[Data extracted from a collection]

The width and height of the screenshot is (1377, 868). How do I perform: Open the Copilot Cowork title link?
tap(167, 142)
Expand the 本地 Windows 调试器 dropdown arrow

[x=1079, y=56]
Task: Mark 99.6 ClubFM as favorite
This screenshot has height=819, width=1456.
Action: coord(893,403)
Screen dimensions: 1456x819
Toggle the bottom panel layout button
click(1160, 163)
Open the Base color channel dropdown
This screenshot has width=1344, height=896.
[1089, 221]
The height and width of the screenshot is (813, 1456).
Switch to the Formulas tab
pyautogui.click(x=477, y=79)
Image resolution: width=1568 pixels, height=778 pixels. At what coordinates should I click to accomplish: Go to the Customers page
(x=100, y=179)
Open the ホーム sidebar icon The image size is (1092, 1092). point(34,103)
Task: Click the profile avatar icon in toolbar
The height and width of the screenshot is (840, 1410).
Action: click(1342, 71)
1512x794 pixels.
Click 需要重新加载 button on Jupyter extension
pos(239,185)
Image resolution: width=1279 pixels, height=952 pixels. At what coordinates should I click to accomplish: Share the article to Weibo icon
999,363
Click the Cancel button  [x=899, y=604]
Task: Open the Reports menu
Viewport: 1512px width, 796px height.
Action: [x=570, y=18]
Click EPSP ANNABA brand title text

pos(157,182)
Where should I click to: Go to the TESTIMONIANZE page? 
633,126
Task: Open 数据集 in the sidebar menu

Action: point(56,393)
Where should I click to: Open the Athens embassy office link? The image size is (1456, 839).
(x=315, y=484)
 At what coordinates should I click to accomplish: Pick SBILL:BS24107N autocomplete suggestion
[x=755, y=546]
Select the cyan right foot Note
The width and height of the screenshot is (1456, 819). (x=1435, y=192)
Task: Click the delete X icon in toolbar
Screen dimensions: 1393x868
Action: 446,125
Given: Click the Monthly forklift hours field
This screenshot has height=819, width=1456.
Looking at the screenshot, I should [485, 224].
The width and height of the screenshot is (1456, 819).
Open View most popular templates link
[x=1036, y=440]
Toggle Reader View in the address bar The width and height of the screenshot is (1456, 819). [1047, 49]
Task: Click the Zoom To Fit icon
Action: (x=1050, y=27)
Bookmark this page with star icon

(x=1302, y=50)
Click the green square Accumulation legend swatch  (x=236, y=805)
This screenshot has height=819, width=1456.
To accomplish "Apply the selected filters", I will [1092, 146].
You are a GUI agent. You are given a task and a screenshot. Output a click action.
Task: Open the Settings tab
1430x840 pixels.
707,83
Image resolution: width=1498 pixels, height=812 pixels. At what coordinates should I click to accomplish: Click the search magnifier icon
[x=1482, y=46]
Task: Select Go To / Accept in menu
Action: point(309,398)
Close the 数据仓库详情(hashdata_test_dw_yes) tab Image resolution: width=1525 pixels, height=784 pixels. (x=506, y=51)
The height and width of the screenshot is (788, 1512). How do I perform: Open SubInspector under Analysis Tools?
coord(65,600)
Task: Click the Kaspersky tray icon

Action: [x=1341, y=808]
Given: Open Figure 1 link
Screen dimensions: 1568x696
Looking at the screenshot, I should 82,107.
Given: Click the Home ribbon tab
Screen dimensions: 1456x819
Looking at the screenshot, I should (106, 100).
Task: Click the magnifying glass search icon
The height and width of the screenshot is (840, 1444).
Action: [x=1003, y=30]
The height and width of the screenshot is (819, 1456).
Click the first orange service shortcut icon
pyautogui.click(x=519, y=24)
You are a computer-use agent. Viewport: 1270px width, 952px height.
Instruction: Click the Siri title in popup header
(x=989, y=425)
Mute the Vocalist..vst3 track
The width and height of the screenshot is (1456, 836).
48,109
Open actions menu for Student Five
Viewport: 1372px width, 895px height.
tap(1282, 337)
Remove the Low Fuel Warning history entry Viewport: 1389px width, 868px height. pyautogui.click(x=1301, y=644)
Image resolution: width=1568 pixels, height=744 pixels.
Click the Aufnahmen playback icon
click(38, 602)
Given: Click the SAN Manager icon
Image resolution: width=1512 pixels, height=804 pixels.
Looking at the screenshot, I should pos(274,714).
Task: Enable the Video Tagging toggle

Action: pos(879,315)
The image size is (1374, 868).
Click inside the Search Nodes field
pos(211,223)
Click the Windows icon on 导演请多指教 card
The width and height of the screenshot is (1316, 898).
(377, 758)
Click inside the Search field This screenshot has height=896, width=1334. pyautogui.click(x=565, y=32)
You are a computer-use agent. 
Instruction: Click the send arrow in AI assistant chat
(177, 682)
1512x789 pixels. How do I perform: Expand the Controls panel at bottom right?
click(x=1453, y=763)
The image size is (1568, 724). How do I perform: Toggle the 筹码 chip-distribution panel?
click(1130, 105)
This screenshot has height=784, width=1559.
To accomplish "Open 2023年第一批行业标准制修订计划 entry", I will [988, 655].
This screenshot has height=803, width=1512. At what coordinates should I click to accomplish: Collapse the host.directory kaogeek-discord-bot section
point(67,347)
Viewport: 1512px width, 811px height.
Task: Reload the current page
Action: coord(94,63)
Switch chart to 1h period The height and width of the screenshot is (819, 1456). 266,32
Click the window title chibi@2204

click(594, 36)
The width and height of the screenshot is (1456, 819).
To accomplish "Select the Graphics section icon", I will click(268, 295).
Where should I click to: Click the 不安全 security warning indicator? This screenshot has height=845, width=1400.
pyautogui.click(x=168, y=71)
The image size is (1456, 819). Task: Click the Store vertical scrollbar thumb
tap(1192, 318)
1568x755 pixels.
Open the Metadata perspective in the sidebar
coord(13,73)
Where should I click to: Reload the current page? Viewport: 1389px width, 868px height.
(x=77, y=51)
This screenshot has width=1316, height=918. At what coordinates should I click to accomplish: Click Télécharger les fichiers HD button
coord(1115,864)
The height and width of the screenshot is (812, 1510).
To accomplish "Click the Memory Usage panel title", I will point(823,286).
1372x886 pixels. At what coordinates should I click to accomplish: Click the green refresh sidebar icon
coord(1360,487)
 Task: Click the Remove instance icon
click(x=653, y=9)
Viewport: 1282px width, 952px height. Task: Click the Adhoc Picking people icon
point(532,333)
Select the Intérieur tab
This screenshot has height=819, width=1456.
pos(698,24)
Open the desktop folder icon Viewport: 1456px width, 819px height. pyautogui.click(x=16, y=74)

> _ACTION ITEM_:
Take each line above that holds the string "entry" and copy it.

> _RESPONSE FOR THIS EXERCISE_:
Remove the Low Fuel Warning history entry Viewport: 1389px width, 868px height. pyautogui.click(x=1301, y=644)
To accomplish "Open 2023年第一批行业标准制修订计划 entry", I will [988, 655].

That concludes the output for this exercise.